━━ Given entries
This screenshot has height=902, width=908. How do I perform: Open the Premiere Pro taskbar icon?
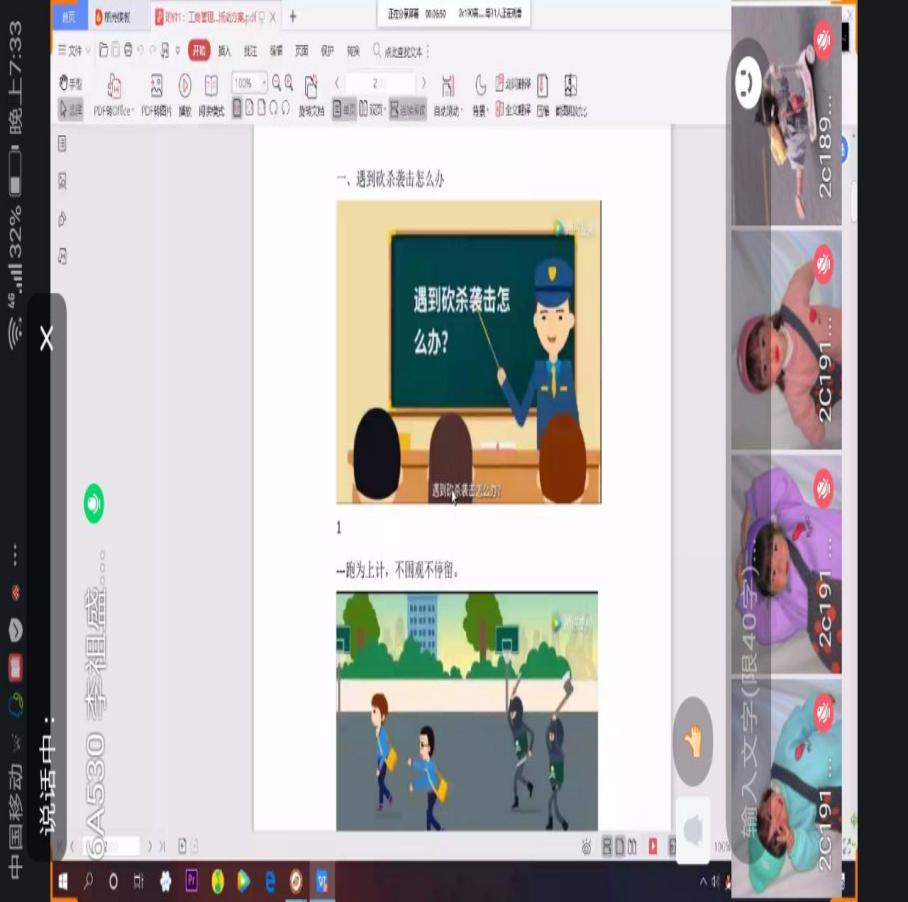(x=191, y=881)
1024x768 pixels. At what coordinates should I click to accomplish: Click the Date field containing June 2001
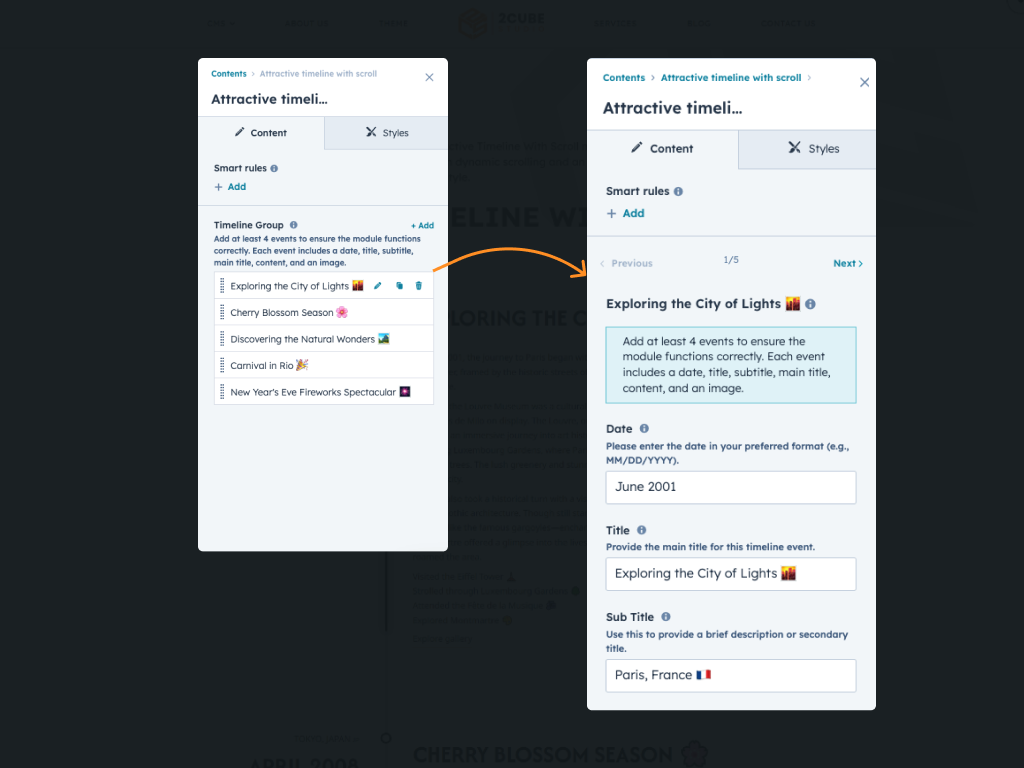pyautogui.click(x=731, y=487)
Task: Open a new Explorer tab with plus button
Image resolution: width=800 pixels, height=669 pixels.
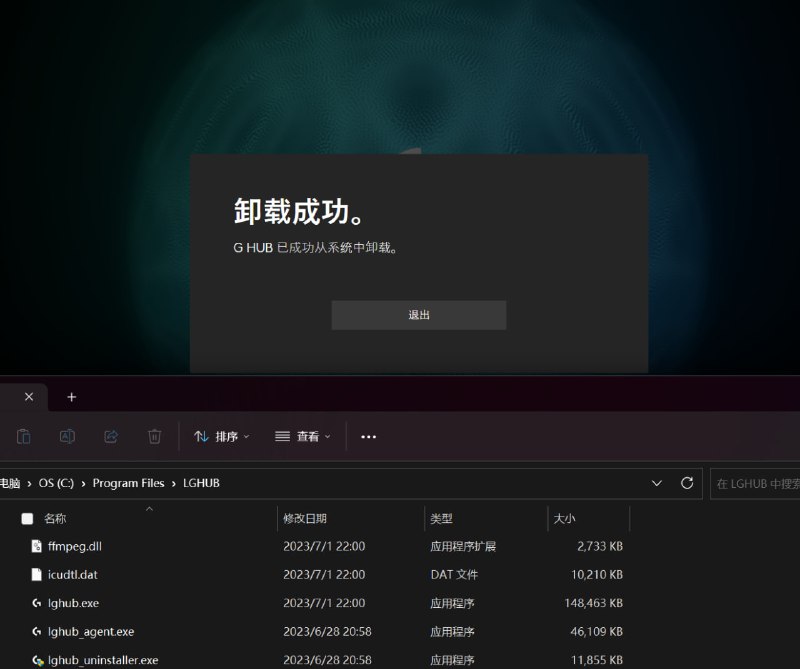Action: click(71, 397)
━━━━
* Exercise description *
Update the material above by changing every "pixels" to "px" and leaving all other text as it is. Omit the pictures from your version.

* Answer for the task *
This screenshot has height=902, width=908. How do I perform: Open the Premiere Pro taskbar icon?
(x=191, y=881)
1024x768 px. At what coordinates should I click to accomplish: Click the Date field containing June 2001
pyautogui.click(x=731, y=487)
Task: Open a new Explorer tab with plus button
Image resolution: width=800 px, height=669 px.
Action: click(71, 397)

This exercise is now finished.